About this exercise.
Starting with the line that contains "Instruction: Click the layers stack icon", copy every line through the end of the listing, exactly and only those. No pictures should appear in the copy.

=== Begin Enclosure ===

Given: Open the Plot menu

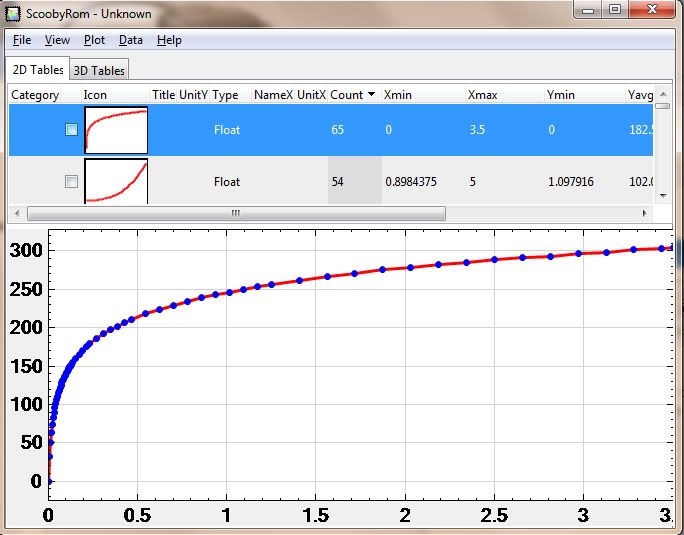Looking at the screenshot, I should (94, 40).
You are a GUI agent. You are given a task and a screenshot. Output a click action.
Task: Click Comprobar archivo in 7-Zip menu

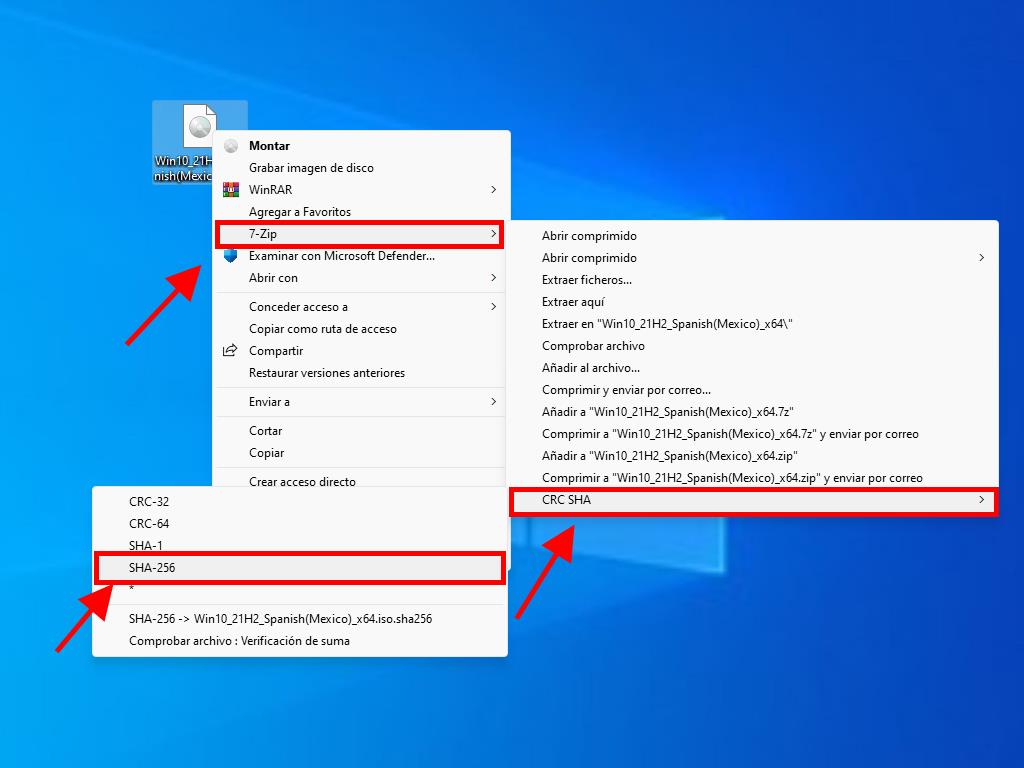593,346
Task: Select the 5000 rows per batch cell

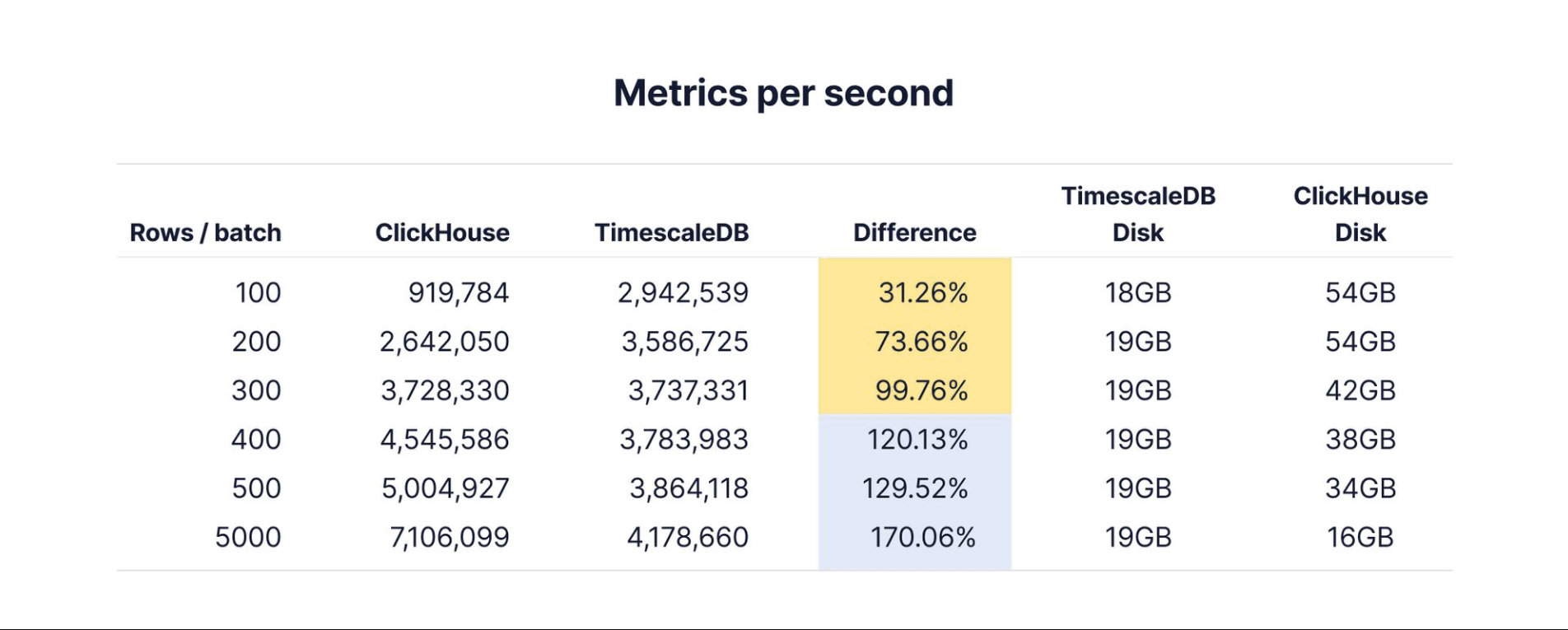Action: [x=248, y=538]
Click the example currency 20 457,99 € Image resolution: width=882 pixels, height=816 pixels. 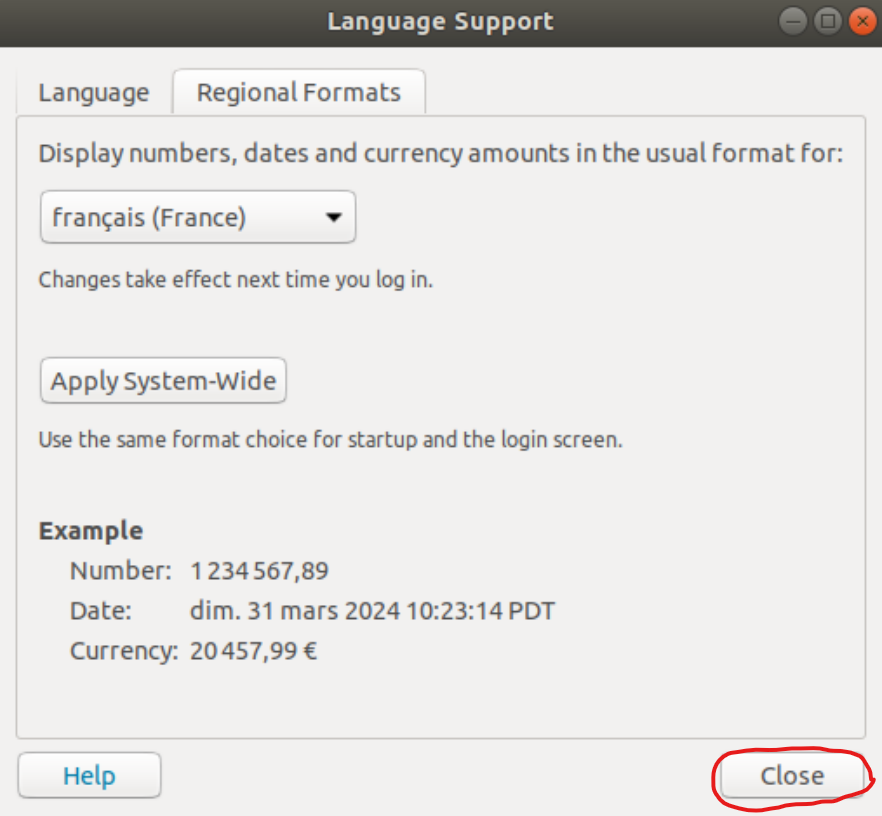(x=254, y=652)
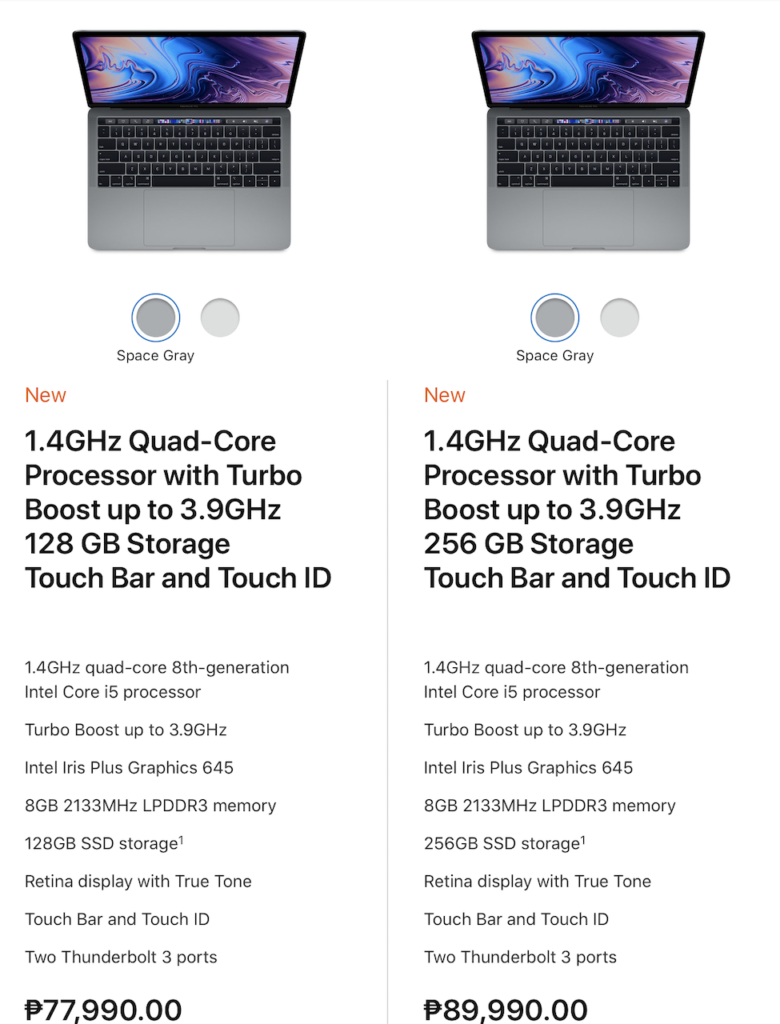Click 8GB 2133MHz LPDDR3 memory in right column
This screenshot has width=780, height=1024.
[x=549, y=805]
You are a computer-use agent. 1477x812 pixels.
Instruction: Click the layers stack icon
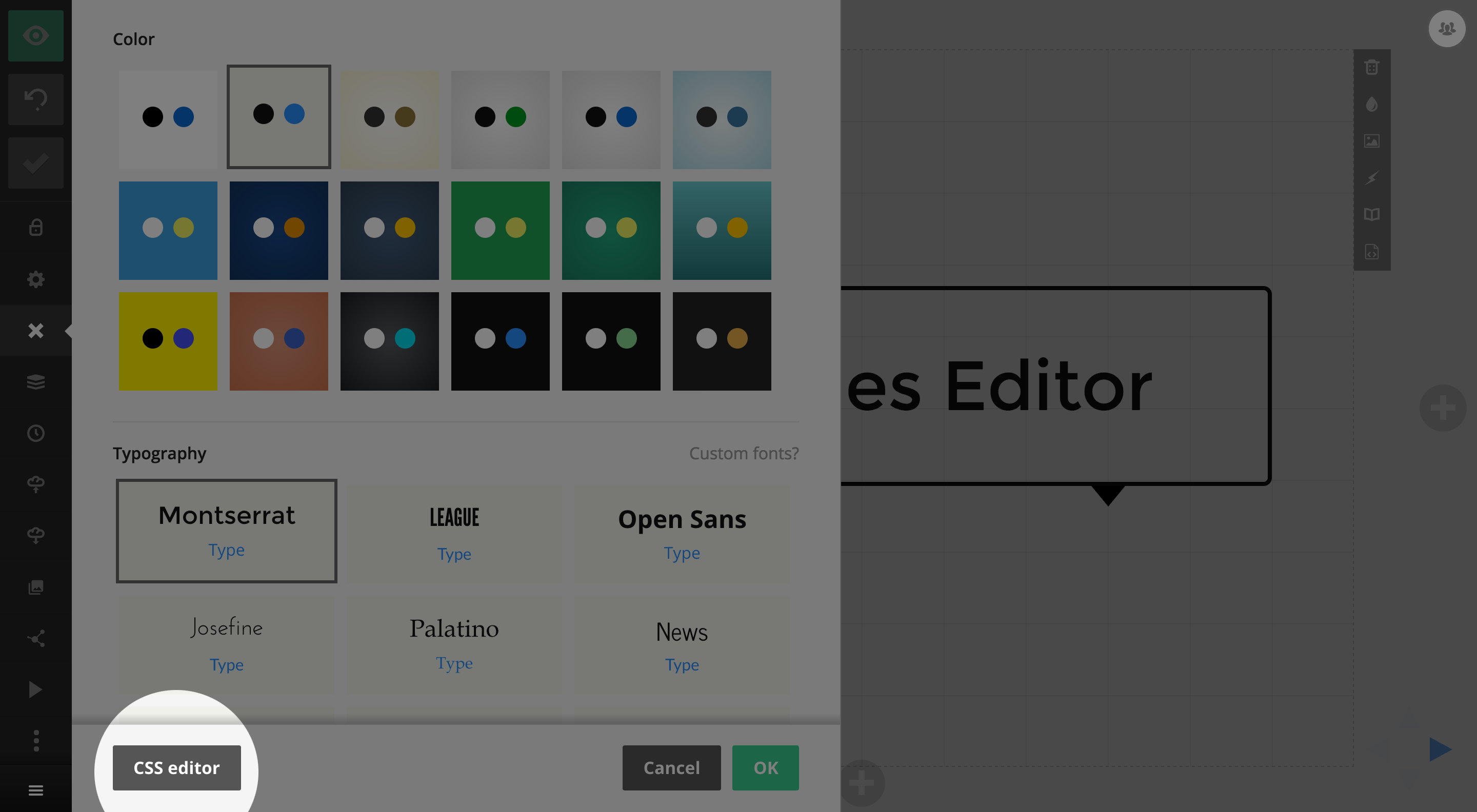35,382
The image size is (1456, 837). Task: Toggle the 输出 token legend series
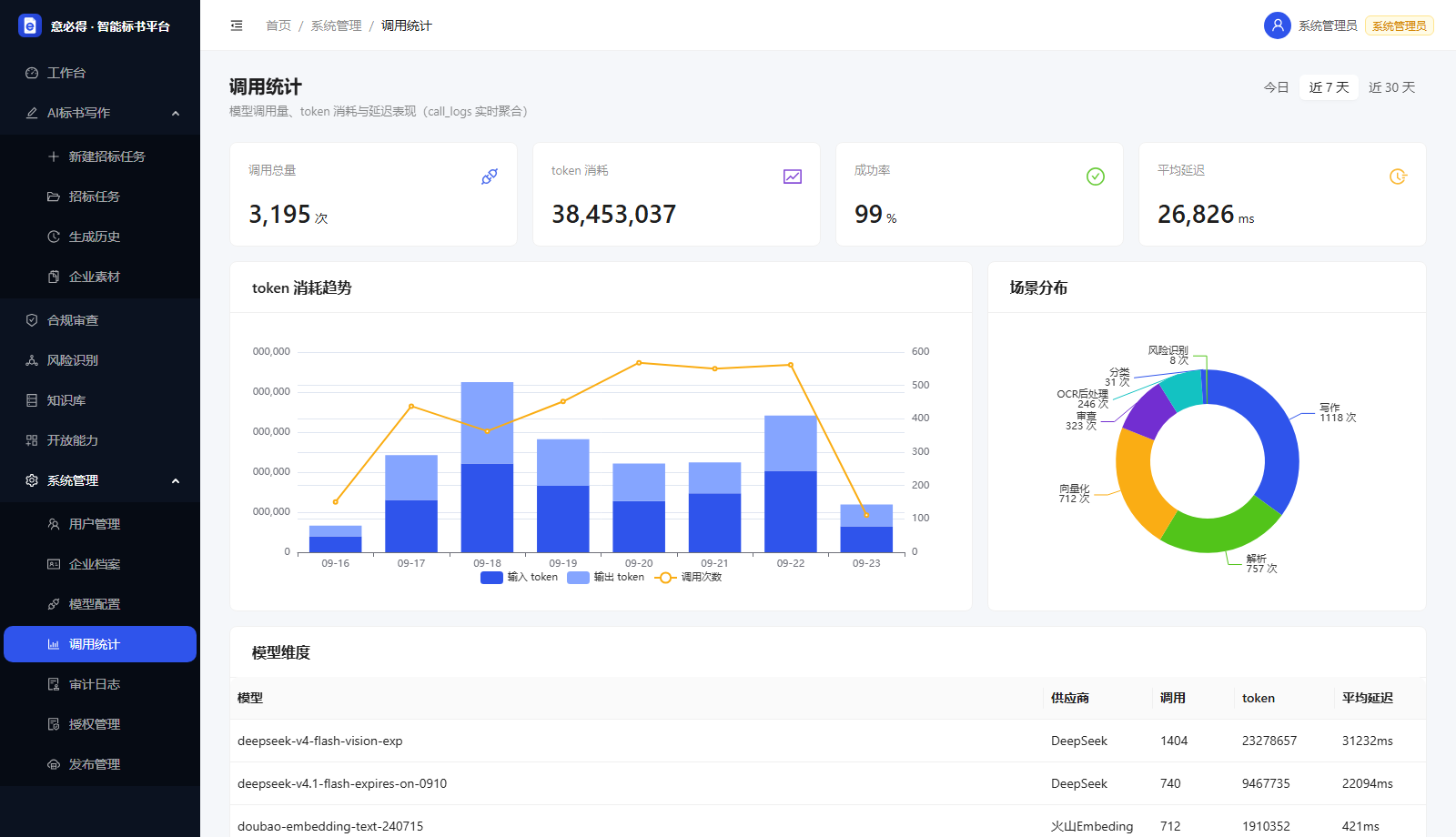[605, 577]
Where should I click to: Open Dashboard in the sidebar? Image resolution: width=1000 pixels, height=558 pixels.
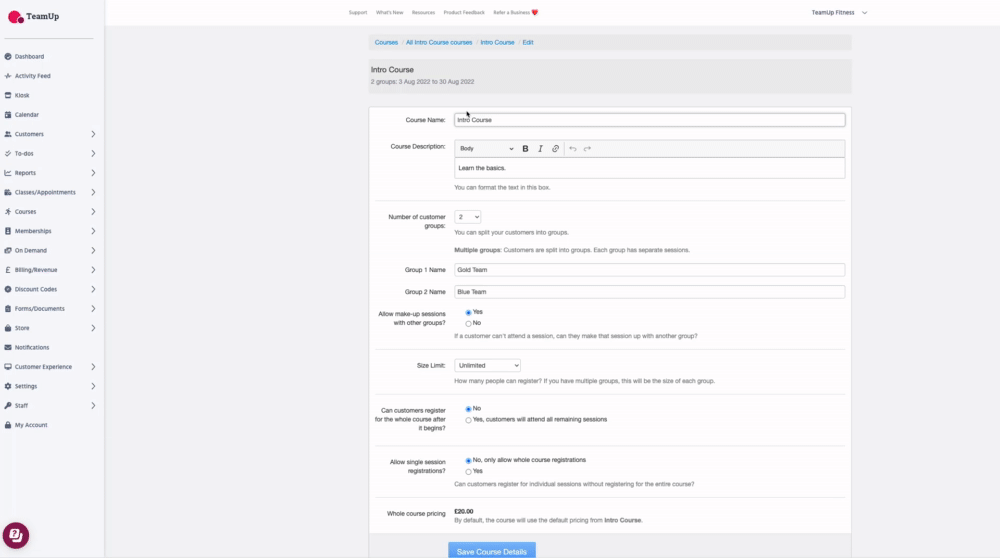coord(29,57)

=== End Enclosure ===

Result.
Instruction: Click the layers stack icon
35,382
The image size is (1456, 837). Task: Toggle the 输出 token legend series
[605, 577]
Where should I click to: Open Dashboard in the sidebar? Image resolution: width=1000 pixels, height=558 pixels.
coord(29,57)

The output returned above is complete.